By the time the school year comes to an end in June, I welcome summer with the most open of arms you’ve ever seen. No more worrying about making lunch or rushing out the door to miss the school bus or getting a grumpy kid off the bus who “doesn’t remember” what he did that day.

Add all of that to the fact that I am fortunate enough to live in a coastal town in southern New England, which means summer for us equals beach time fun! That first beautiful day after school lets out is simply amazing!

We go to the beach and the kids play like it’s the first time they’ve seen sand or water. Or sand next to water. We stay ALL day and I don’t worry about what’s for dinner (much to my husband’s disappointment) or getting home at any particular time. When we do get home, it’s shower, eat, and the kids pass out like they just went on a bender. It’s glorious!

Unfortunately, this only lasts for about a week because (1) they somehow start to find the beach “boring” and (2) they become immune to all of the activity and it no longer puts them to sleep the moment their heads hit the pillow.

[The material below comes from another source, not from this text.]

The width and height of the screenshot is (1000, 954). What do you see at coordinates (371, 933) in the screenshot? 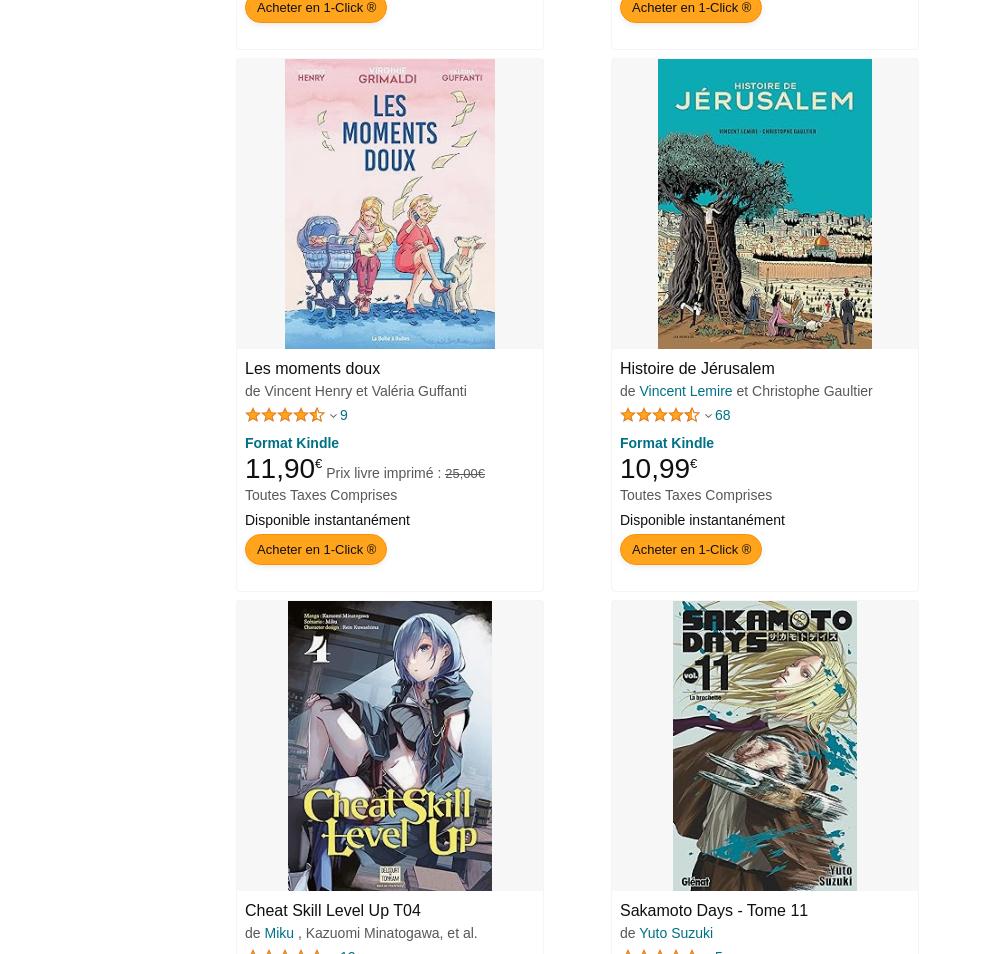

Then you realize that you haven’t cleaned the house or done laundry all week, so you have to take an entire day of your “vacation” to do something about it. Of course, while you’re vacuuming and lugging baskets of clothes up and down the stairs, your kids are busy dumping their Legos all over the floor for no reason in particular.

summer "vacation"My point is, I think the word “vacation” in the term we know as summer “vacation” is a bit strong. Even if you use the word “break,” that’s still pushing it a little, because who’s getting the break here? The kids are technically on a “vacation” from school, sure. But I’m certainly not on any sort of vacation. You can’t just change what a word means because a bunch of kids aren’t going to school for two months!

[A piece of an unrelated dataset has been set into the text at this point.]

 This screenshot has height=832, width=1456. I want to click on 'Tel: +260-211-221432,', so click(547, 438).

I think that the name of this period of time between school years should reflect everyone who is involved, not just the kids. Perhaps we could call it “Summer, Not the School Year,” or “Summer, The Teachers Have Had Enough.” Okay, those aren’t great, but you get my point.

Other terminologies whose meanings go right out the window over this so-called summer “vacation” include “bedtime” and “healthy diet” and “no, we can’t have hot dogs for the third time this week,” and “stop spraying the hose, you’re wasting water.”

Don’t get me wrong. I LOVE the summer, and I will probably be the Mom choking back tears when I put both of my children on the school bus in three and a half weeks. I also know that those tears will most likely be short-lived because I want to enjoy my time until next summer “vacation” when I will go from zero kids 35 hours a week to two kids ALL the time.